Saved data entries
━━━━━━
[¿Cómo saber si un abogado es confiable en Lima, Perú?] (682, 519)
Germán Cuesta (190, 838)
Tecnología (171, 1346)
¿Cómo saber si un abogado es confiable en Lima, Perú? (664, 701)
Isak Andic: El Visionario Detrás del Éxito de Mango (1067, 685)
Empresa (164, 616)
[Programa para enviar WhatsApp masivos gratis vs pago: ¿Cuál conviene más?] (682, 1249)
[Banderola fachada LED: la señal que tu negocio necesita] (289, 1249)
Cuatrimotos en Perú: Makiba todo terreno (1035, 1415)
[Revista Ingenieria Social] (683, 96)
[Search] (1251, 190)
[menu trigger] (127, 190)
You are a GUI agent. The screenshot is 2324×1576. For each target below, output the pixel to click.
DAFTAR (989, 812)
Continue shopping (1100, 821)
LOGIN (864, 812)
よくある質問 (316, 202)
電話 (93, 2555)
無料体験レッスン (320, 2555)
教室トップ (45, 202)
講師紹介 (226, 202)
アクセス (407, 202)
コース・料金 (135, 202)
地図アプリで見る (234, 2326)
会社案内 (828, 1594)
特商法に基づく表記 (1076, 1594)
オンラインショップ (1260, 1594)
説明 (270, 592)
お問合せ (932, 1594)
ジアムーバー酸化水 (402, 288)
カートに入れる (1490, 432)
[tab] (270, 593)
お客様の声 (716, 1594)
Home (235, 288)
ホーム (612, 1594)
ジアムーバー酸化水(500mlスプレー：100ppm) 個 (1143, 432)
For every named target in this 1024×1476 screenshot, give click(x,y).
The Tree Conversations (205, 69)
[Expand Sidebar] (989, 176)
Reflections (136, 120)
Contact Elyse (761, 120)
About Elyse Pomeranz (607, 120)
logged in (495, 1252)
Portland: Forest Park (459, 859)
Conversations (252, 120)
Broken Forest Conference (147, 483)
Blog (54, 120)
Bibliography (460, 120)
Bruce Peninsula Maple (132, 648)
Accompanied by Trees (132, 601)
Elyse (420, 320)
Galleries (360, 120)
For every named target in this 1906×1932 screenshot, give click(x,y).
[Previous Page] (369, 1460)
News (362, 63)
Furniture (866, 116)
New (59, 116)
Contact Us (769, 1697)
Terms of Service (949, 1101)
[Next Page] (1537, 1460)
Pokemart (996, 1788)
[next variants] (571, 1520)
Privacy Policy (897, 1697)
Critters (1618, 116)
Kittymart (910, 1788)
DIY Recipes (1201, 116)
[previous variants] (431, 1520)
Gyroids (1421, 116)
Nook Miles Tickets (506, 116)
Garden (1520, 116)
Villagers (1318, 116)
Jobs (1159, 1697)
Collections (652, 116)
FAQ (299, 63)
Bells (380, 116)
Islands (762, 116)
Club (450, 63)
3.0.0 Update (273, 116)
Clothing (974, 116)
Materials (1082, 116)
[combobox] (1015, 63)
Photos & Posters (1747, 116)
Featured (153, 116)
━━━━━━
ACTIVITY:
Go through the records from the first line and copy each one exactly, ending after the line that contains "[menu trigger] (127, 190)". Give nothing else.

SOLVED EXERCISE:
[¿Cómo saber si un abogado es confiable en Lima, Perú?] (682, 519)
Germán Cuesta (190, 838)
Tecnología (171, 1346)
¿Cómo saber si un abogado es confiable en Lima, Perú? (664, 701)
Isak Andic: El Visionario Detrás del Éxito de Mango (1067, 685)
Empresa (164, 616)
[Programa para enviar WhatsApp masivos gratis vs pago: ¿Cuál conviene más?] (682, 1249)
[Banderola fachada LED: la señal que tu negocio necesita] (289, 1249)
Cuatrimotos en Perú: Makiba todo terreno (1035, 1415)
[Revista Ingenieria Social] (683, 96)
[Search] (1251, 190)
[menu trigger] (127, 190)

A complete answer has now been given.